Please extract all of the items below and reproduce each line without changing anything.

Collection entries
☆ ☆ ☆ ☆ ☆ ☆ ☆

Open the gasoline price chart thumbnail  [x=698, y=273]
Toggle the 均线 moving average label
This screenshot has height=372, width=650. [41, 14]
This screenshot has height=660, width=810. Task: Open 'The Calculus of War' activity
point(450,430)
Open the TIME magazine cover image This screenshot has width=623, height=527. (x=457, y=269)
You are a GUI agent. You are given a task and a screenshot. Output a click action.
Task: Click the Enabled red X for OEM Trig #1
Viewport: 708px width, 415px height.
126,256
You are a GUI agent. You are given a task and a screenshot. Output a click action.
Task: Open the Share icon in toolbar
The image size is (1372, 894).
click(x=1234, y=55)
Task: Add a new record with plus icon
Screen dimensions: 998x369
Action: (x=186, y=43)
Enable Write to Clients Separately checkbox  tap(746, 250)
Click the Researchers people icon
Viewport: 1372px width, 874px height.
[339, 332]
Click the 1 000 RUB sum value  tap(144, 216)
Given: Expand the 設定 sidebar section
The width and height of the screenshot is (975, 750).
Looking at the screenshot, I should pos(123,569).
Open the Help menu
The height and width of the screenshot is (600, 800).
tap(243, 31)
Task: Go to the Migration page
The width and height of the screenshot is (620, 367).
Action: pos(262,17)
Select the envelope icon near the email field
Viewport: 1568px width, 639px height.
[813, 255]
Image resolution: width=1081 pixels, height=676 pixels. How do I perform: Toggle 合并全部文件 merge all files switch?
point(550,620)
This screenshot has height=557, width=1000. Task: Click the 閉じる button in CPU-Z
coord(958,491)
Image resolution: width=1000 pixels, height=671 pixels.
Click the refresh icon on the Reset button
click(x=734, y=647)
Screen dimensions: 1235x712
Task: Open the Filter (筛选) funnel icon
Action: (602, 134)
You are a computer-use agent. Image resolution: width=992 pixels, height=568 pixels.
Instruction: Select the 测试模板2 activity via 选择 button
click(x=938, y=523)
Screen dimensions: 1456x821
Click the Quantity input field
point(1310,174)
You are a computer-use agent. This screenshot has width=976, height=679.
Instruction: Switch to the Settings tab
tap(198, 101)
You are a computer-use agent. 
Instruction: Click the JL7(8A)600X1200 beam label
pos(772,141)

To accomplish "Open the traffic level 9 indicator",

☆ ☆ ☆ ☆ ☆ ☆ ☆

• [Output]
Open the gasoline price chart thumbnail  [x=698, y=273]
Toggle the 均线 moving average label
This screenshot has height=372, width=650. [41, 14]
This screenshot has height=660, width=810. Task: Open 'The Calculus of War' activity
point(450,430)
Open the TIME magazine cover image This screenshot has width=623, height=527. (x=457, y=269)
You are a GUI agent. You are given a task and a screenshot. Output a click action.
Task: Click the Enabled red X for OEM Trig #1
Viewport: 708px width, 415px height.
126,256
You are a GUI agent. You are given a task and a screenshot. Output a click action.
Task: Open the Share icon in toolbar
The image size is (1372, 894).
click(x=1234, y=55)
Task: Add a new record with plus icon
Screen dimensions: 998x369
Action: (x=186, y=43)
Enable Write to Clients Separately checkbox  tap(746, 250)
Click the Researchers people icon
Viewport: 1372px width, 874px height.
[339, 332]
Click the 1 000 RUB sum value  tap(144, 216)
Given: Expand the 設定 sidebar section
The width and height of the screenshot is (975, 750).
Looking at the screenshot, I should pos(123,569).
Open the Help menu
The height and width of the screenshot is (600, 800).
tap(243, 31)
Task: Go to the Migration page
The width and height of the screenshot is (620, 367).
Action: pos(262,17)
Select the envelope icon near the email field
Viewport: 1568px width, 639px height.
[813, 255]
Image resolution: width=1081 pixels, height=676 pixels. How do I perform: Toggle 合并全部文件 merge all files switch?
point(550,620)
This screenshot has height=557, width=1000. Task: Click the 閉じる button in CPU-Z
coord(958,491)
Image resolution: width=1000 pixels, height=671 pixels.
Click the refresh icon on the Reset button
click(x=734, y=647)
Screen dimensions: 1235x712
Task: Open the Filter (筛选) funnel icon
Action: (602, 134)
You are a computer-use agent. Image resolution: width=992 pixels, height=568 pixels.
Instruction: Select the 测试模板2 activity via 选择 button
click(x=938, y=523)
Screen dimensions: 1456x821
Click the Quantity input field
point(1310,174)
You are a computer-use agent. This screenshot has width=976, height=679.
Instruction: Switch to the Settings tab
tap(198, 101)
You are a computer-use agent. 
Instruction: Click the JL7(8A)600X1200 beam label
pos(772,141)

To accomplish "Open the traffic level 9 indicator",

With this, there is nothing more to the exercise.